Müslüman çoğunluklu Türkiye'de, köklerini doğuşundan itibaren meşrutiyetçi (yani temel haklarla sınırlı yönetime bağlı)
İslamcı akımından alan bir partinin iktidarı altında giderek zenginleşen, demokratikleşen,
Filistinlileri işgal ve boyunduruk altında tutan
İsrail'e karşı sesini yükselten Türkiye'nin, Arap dünyasına esin kaynağı olduğu muhakkak.
Bunu en açık şekilde ifade eden, 22 yıllık sürgünden sonra ülkesine dönen ve laikçi diktatörlük sonrası kurulacak yeni yönetimde yer alması beklenen, Tunus'un kendine özgü İslamcı partisi Ennahda'nın, özgürlükçü ve çoğulcu görüşleriyle tanınan lideri
Raşid Gannuşi oldu: "AKP İslam ile demokrasinin bağdaştığını gösterdi. Bu Tunus'ta da olacak..." (Başka bir yazıda Gannuşi'nin görüşlerini yorumlayacağım.)
Tunus ve Mısır'da diktatörlüklere karşı halk ayaklanmalarının Arap dünyasını bir çırpıda demokratikleştirmesi beklenemez. Süreç zaman alacak ve muhtemelen inişli çıkışlı bir seyir izleyecek. Ama kapı açıldı. Tunus ve Mısır'da hür seçimlerle gelen, temel hak ve özgürlüklere saygılı rejimlerin kurulması, bütün
bölge ve tüm dünya dengelerini değiştirmeye
aday.
Bölgedeki değişim ABD'yi etkileyecek. ABD'de uzun zamandır
Ortadoğu'yla ilgili esas olarak iki birbirine zıt yaklaşım olduğu söylenebilir. Neocon'lar ve İsrail lobisi tarafından geliştirilen görüş,
silah gücüyle bütün bölgede ABD'ye ve İsrail'e dost rejimlerin tesis edilmesini öngörüyordu ("Büyük Ortadoğu Projesi" diye anılan buydu). George W.

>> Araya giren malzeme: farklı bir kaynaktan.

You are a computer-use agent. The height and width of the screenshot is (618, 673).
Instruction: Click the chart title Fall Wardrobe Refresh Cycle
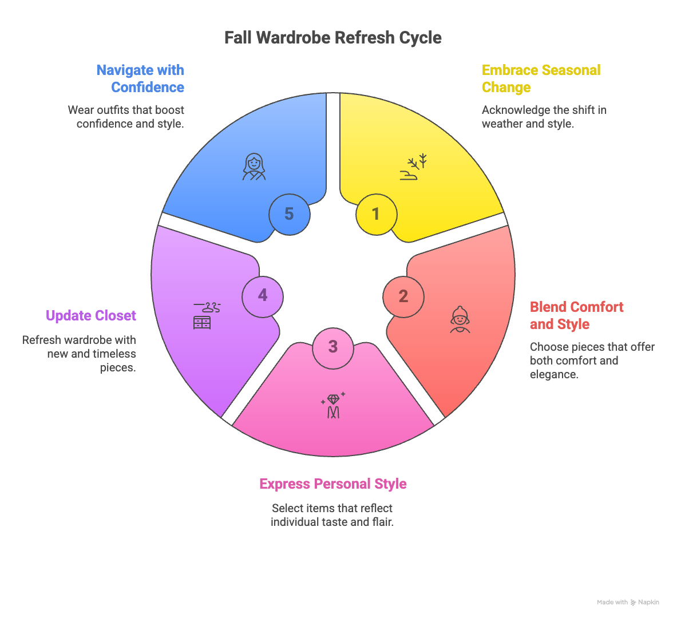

Bush yönetiminde, Irak'ın işgaliyle uygulamaya konulmak istenen bu görüş, tam bir başarısızlığa uğradı. Silah zoruyla bölgeye şekil verilemeyeceği, otokratik rejimler son bulmadıkça, Filistin sorunu çözülmedikçe bölgede istikrar sağlanamayacağı,
Amerika ve İsrail'e duyulan öfkenin dinmeyeceği görüldü.
Liberal ve demokrat eğilimli çevrelerde geliştirilen öteki yaklaşım ise, ABD'nin ve
Avrupalı müttefiklerinin otoriter rejimlere
destek vermeye son vermesini, aşağıdan yukarıya demokratikleşmeyi
teşvik eden politikalar izlemesini, diktatörlüklerin karşısındaki en örgütlü muhalefet olan İslamcı akımların demokratik sürece dahil olmalarının desteklenmesini, Filistin sorununun "iki devlet"li çözüme ulaştırılması için İsrail'e
baskı uygulanmasını önermekte. Denebilir ki hayatın akışı Obama yönetimini esasen yakın olduğu, fakat güçlü Neocon ve İsrail yandaşı lobinin etkinliği karşısında uygulamaya koyamadığı ikinci yaklaşıma daha büyük ağırlık vermeye mecbur edecek.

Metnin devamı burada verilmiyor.